I giovani intervistati sono di varie estrazioni sociali negli Stati Uniti. Un road movie, tra Los Angeles, New York, New Orleans dove la natura sembra muta.
La scena di Johnny e Jesse che urlano attorno ad un immenso albero, fa pensare alla richiesta di aiuto per la nostra terra desolata. Anche il blablabla che spesso Jesse pronuncia ci rimanda inevitabilmente a Greta attivista svedese per lo sviluppo sostenibile del pianeta.
Tanti i temi trattati, e la voce affettuosa di Phoenix, protagonista capace di entrare in simbiosi con lo splendido bambino, fa da collante con l’esterno.
Le immagini affascinano e si focalizza l’attenzione sulla fotografia curata da Robbie Ryan.
Si gioca su livelli opposti. “Come Wenders, volevo esplorare un personaggio bambino come una creatura dalle preoccupazioni, desideri e paure al pari di un adulto”, dice il regista al suo terzo lavoro sulle relazioni famigliari.
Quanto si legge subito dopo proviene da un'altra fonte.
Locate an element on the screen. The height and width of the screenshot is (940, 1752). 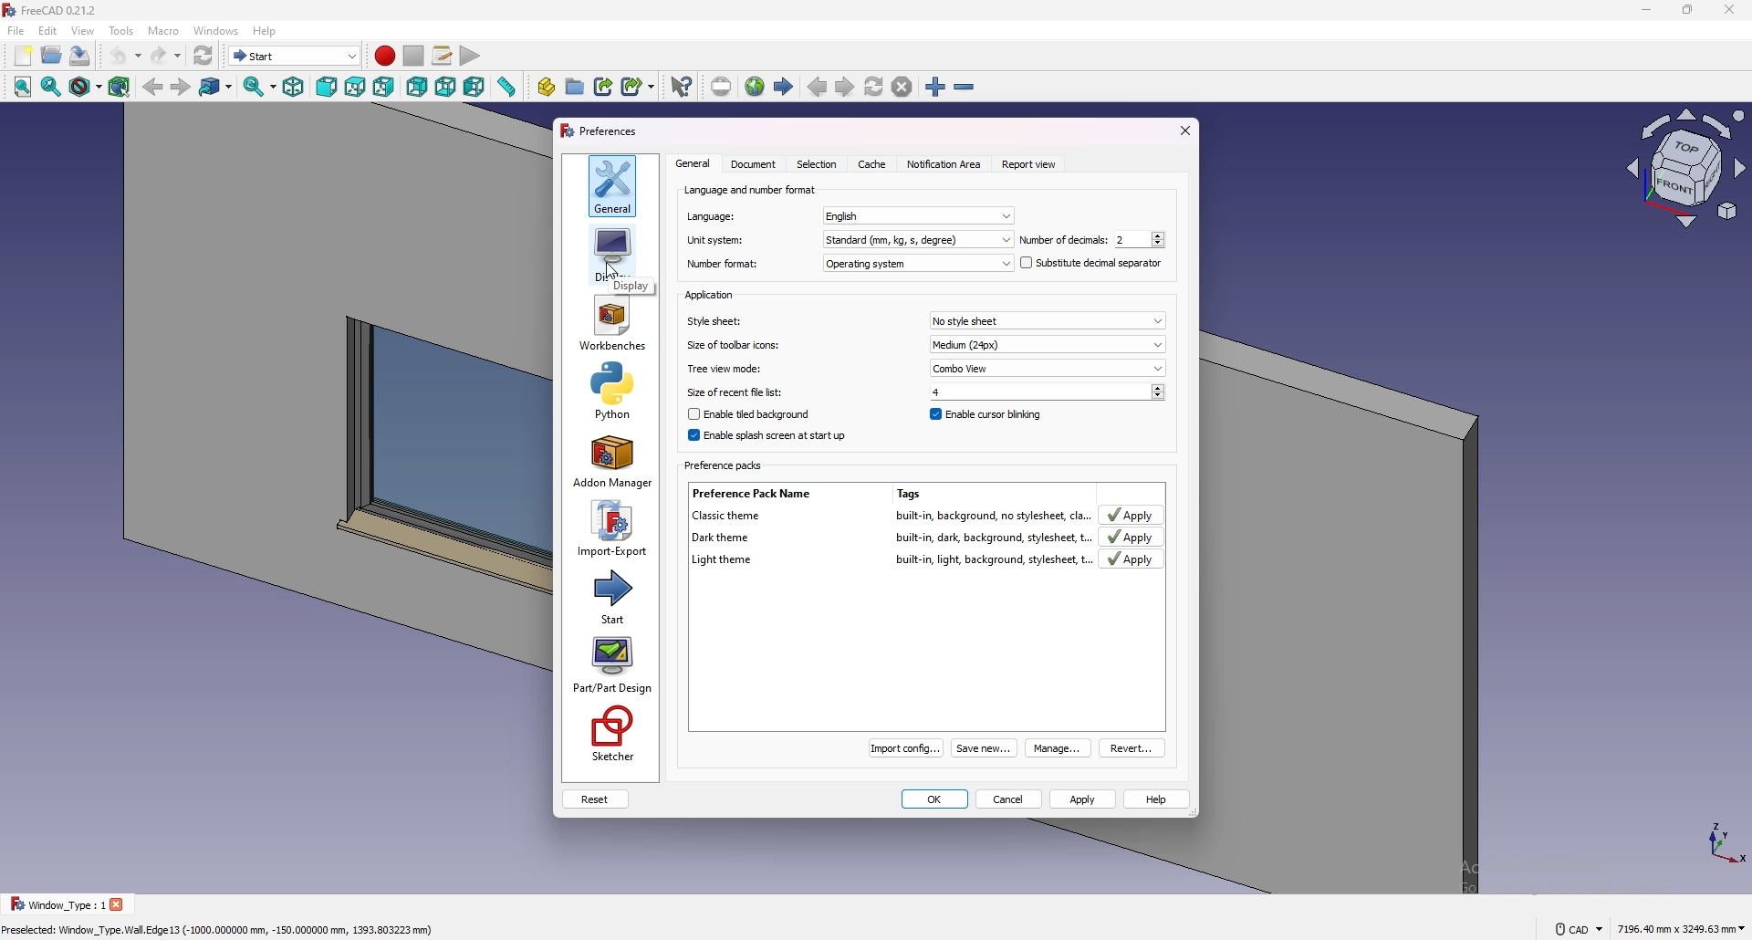
close is located at coordinates (120, 903).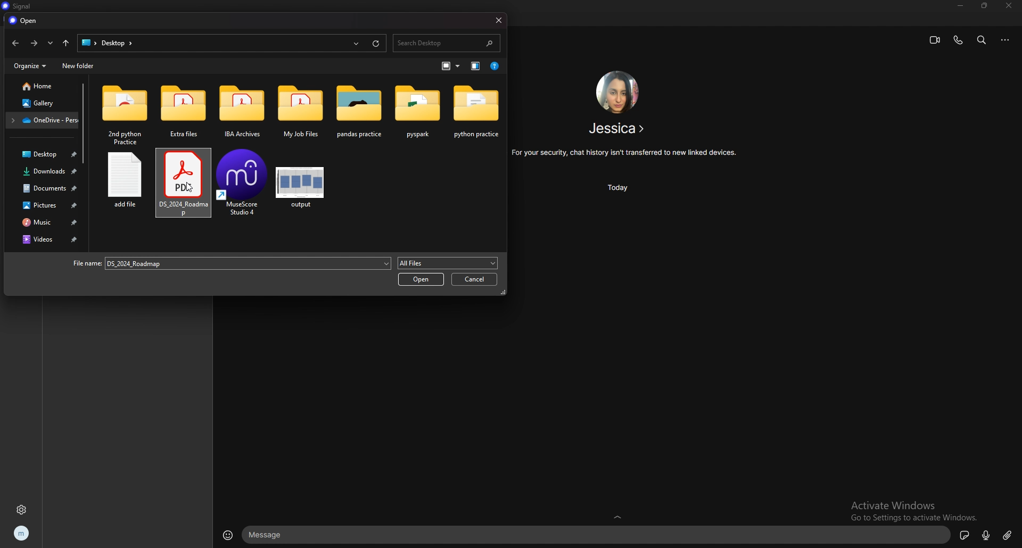 The height and width of the screenshot is (548, 1022). Describe the element at coordinates (625, 153) in the screenshot. I see `For your security, chat history isn't transferred to new linked devices.` at that location.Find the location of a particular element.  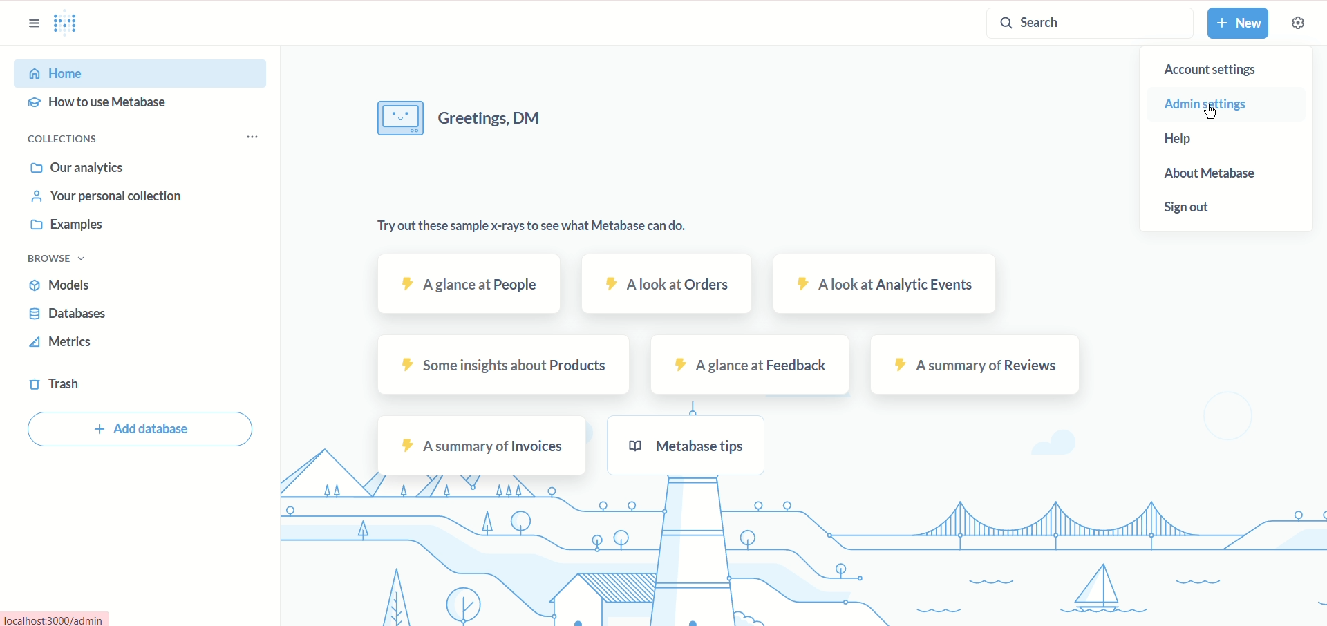

a look at Orders is located at coordinates (667, 284).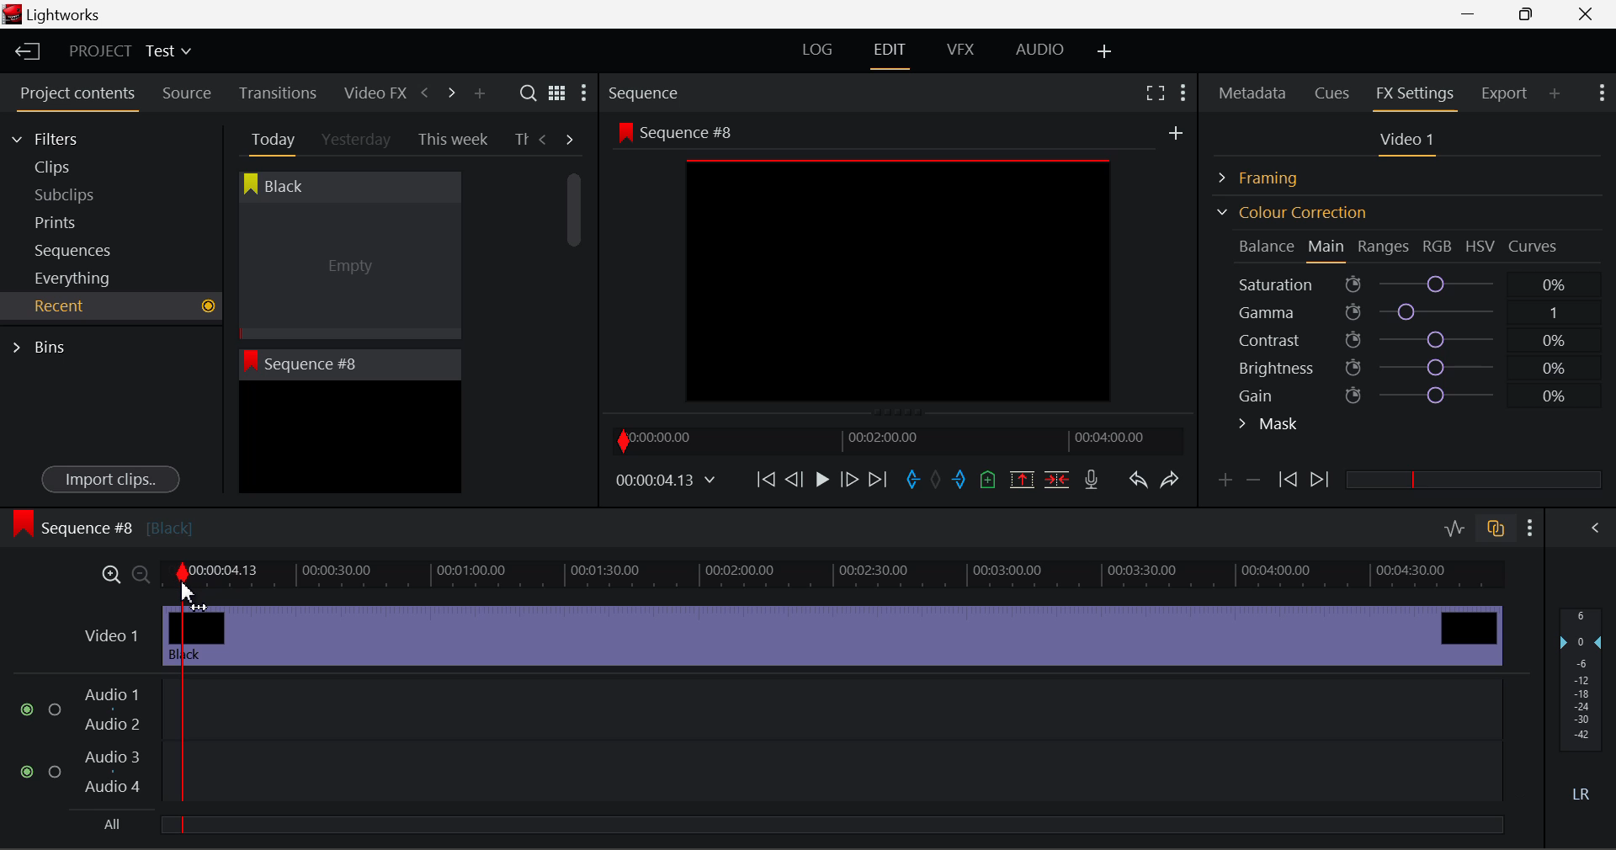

Il primo “Beginners” rivolto al padre, il secondo riferito alla madre “Le donne della mia vita”.
Il titolo “C’mon c’mon-Dai dai” esprime leggerezza ma anche profondità che si scontra con le parole di una bambina intervistata su come sarà per lei il futuro ”ci saranno probabilmente altre guerre finché non faremo i conti con il passato”. Speranze, sogni, il futuro di giovani già vecchi sintomo di una cruda realtà di adulti incapaci di ottenere la pace nel mondo.